Policy on the New Hackage Server
I’ve been working on the newer hackage-server as part of Google Summer of Code. It has user accounts, editable access control lists (user groups), and a system to hook in any number of pre-upload checks. It can utilize all of these to set the policy for how it filters its data. So how does it do that presently?
There are three important user groups: admins, package trustees, and package maintainers. Some server updates require membership in these groups; membership can be edited with a simple interface.
- Admins perform administrative tasks. They can create accounts, change anyone’s password, delete an account, make server backups, and modify the members of the other user groups. They can also modify the package index in ways not allowed by normal uploads.
- There is one package maintainer group per package. When a package is uploaded and no versions of it existed previously, the maintainer group is created with the uploader as the sole member. Maintainers can add other maintainers. Members of this group can then upload new versions of the package, edit its preferred versions and deprecated status, upload documentation, manage build reports, and other maintenance tasks. Of course, they don’t have to.
- Package trustees are package maintainers for all packages. They can add and remove maintainers for any package, and perform any action per package that maintainers can.
It’s not set in stone, or even etched on papyrus, who the admins and trustees are actually going to be. Initially, package maintainers will be anyone who’s uploaded a version of a given package.
Other features provide their own user groups as well. One thing about their implementation is that they are entirely decentralized: there’s no section in the code which lists all of the user groups. There is a user → group mapping, but it’s updated only in response to the groups themselves being modified. Other groups, editable by admins, include:
- Distro maintainers: can indicate which packages are available under which Linux distributions in their binary repositories. This information is available on package pages for those who prefer distro packages, as well as in list form.
- Mirrorers: these are accounts for scripts which copy packages from one Hackage to another. Presently this is implemented in a batch-difference mode from hackage-scripts to hackage-server and is run periodically.
Uploading follows these steps:
- Uploader POSTs to /packages/ with package=[package tarball]
- Make sure the user is logged in and get their user info
- Put the package file in a temporary directory for incoming files
- Get the package’s cabal file, parse it, and check it’s valid. Get the package name and version.
- Fail if the package version is already in the main database
- If maintainers exist for the package, make sure the user is in the maintainer group
- Run pre-upload hooks; these can indicate errors and cause the upload to fail
- Move the package to blob file storage and add it to the main index
- Run all of the post-upload hooks, updating secondary indices to keep them in sync
- Redirect to the new package page (or display an error)

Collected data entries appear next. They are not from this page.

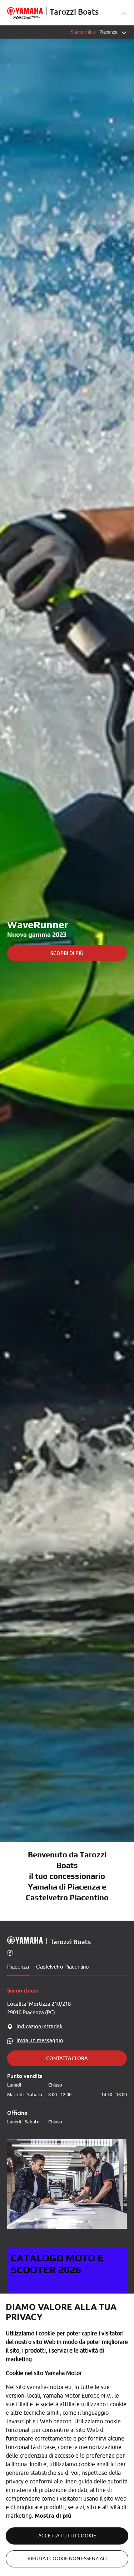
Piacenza (18, 1967)
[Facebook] (10, 1952)
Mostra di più (53, 2515)
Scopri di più (67, 953)
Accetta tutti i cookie (67, 2536)
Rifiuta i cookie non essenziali (67, 2559)
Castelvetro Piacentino (62, 1967)
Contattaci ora (67, 2058)
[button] (124, 13)
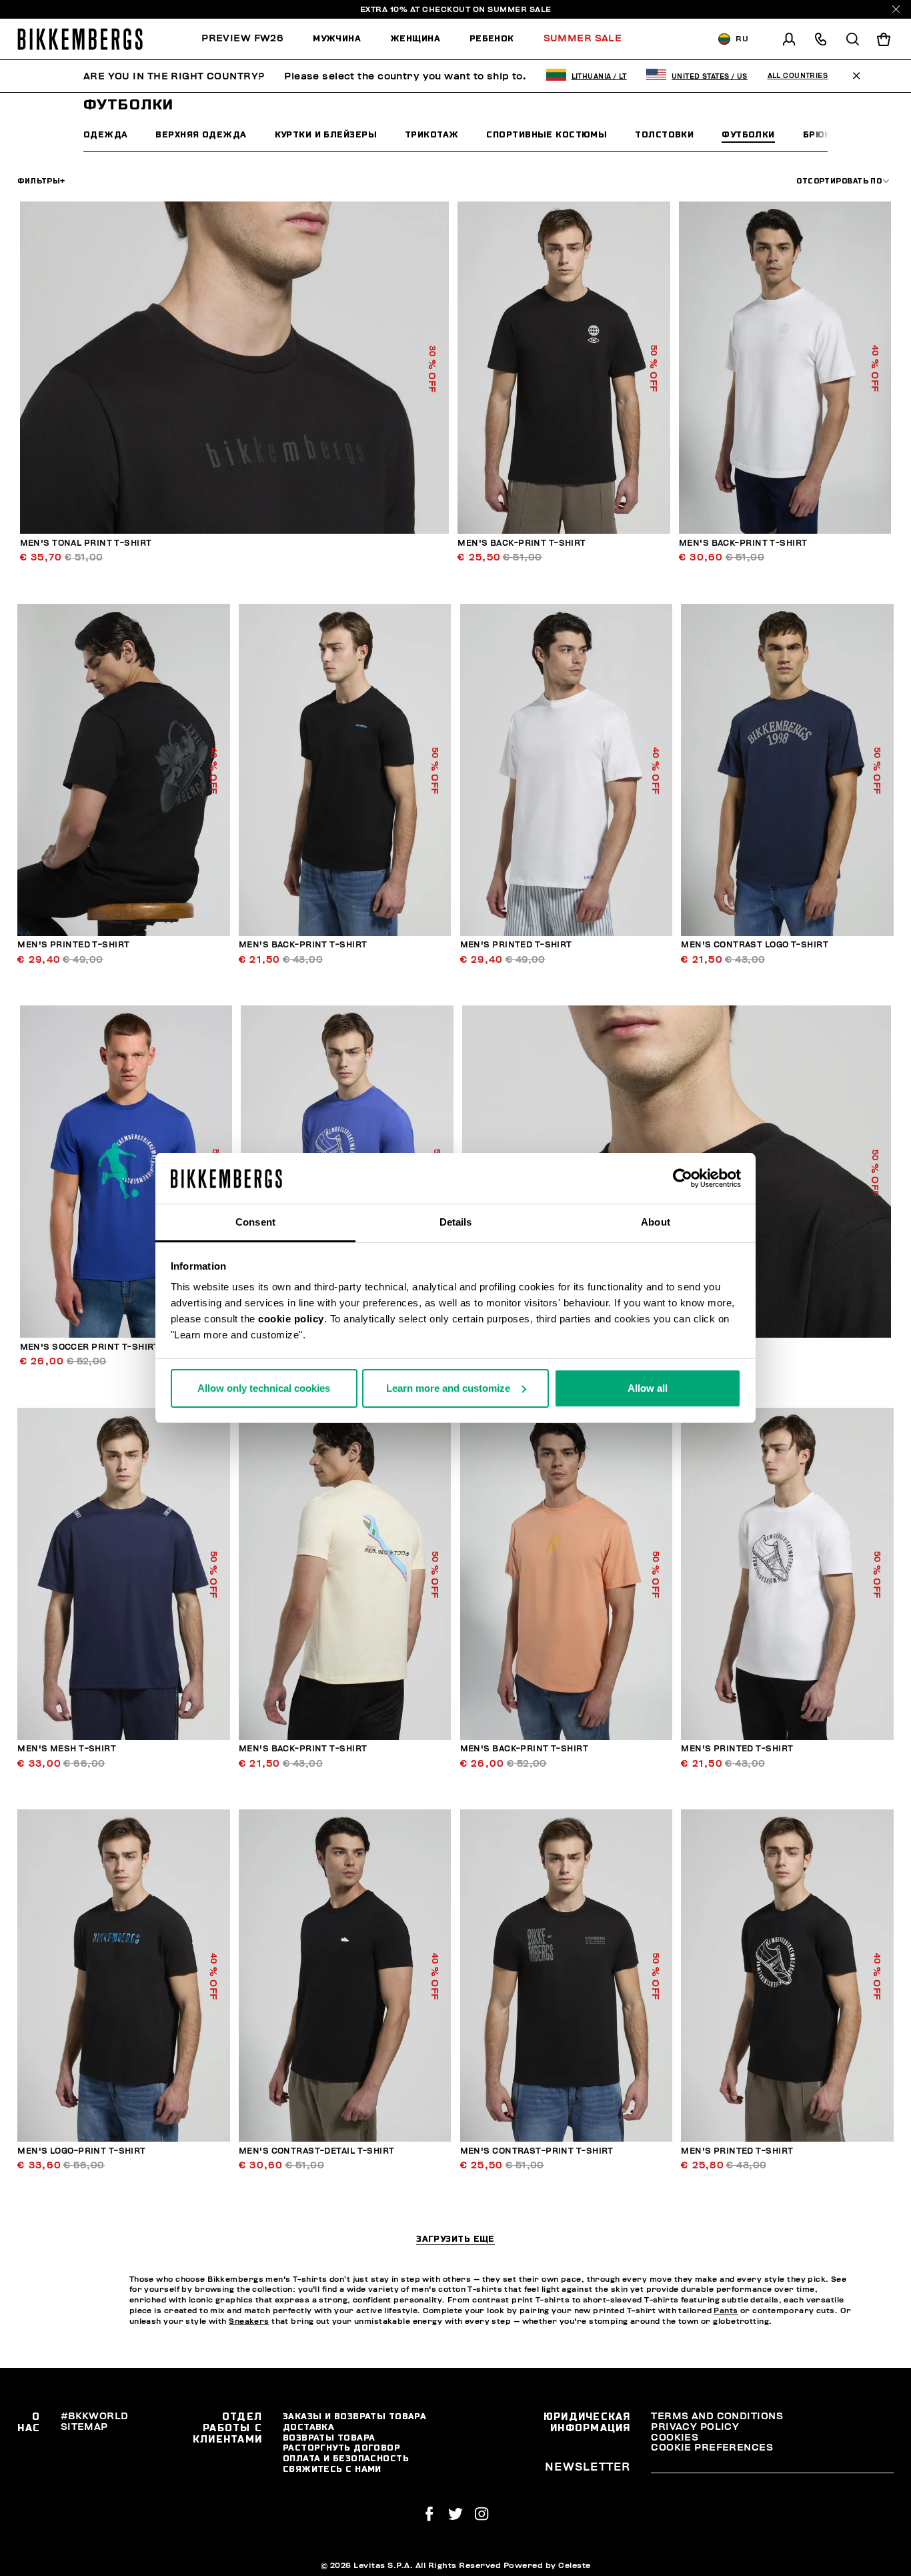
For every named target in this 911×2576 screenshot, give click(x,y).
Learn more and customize (448, 1388)
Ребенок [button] (492, 38)
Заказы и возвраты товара (355, 2416)
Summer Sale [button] (583, 38)
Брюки (820, 134)
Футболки (748, 134)
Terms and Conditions (717, 2416)
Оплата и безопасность (346, 2458)
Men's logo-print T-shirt (81, 2151)
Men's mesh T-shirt (66, 1749)
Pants (726, 2310)
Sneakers (249, 2321)
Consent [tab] (255, 1222)
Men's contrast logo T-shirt (754, 945)
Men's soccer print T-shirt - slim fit (113, 1347)
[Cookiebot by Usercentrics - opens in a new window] (682, 1178)
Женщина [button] (415, 38)
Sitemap (84, 2427)
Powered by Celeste (547, 2565)
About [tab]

I wish I could give you the process for account registration, but the truth is that it’s still undecided. The present system involves requesting an account via email. This could still work with the new hackage-server, technically. There are a few reasons why this kind of process could be refined: there can be several admins; account creation no longer requires access to the server’s filesystem (.htpasswd); and account maintenance of all of Hackage is a lot for one person.
Possible approaches include:
- Admins create accounts, possibly requested from some kind of web interface.
- Anyone can self-register partial accounts which can do everything but upload, but can e.g. edit tags, write comments, or vote. These can be transformed from partial to total accounts by admins (perhaps also using a ticket system).
- Let anyone self-register for an account and start uploading (it’s worked for rubygems.org).
The newer hackage-server comes with some nifty defaults, including more detailed ways to maintain packages. There are some guiding principles to consider when making policies: for example, packages shouldn’t be any harder to upload than they are now (which is not very). Another principle is quality assurance (see “A radical Hackage social experiment“). The above system has been developed with these in mind. Last but not least, there’s the community’s experience with current Hackage policies. How can they be improved?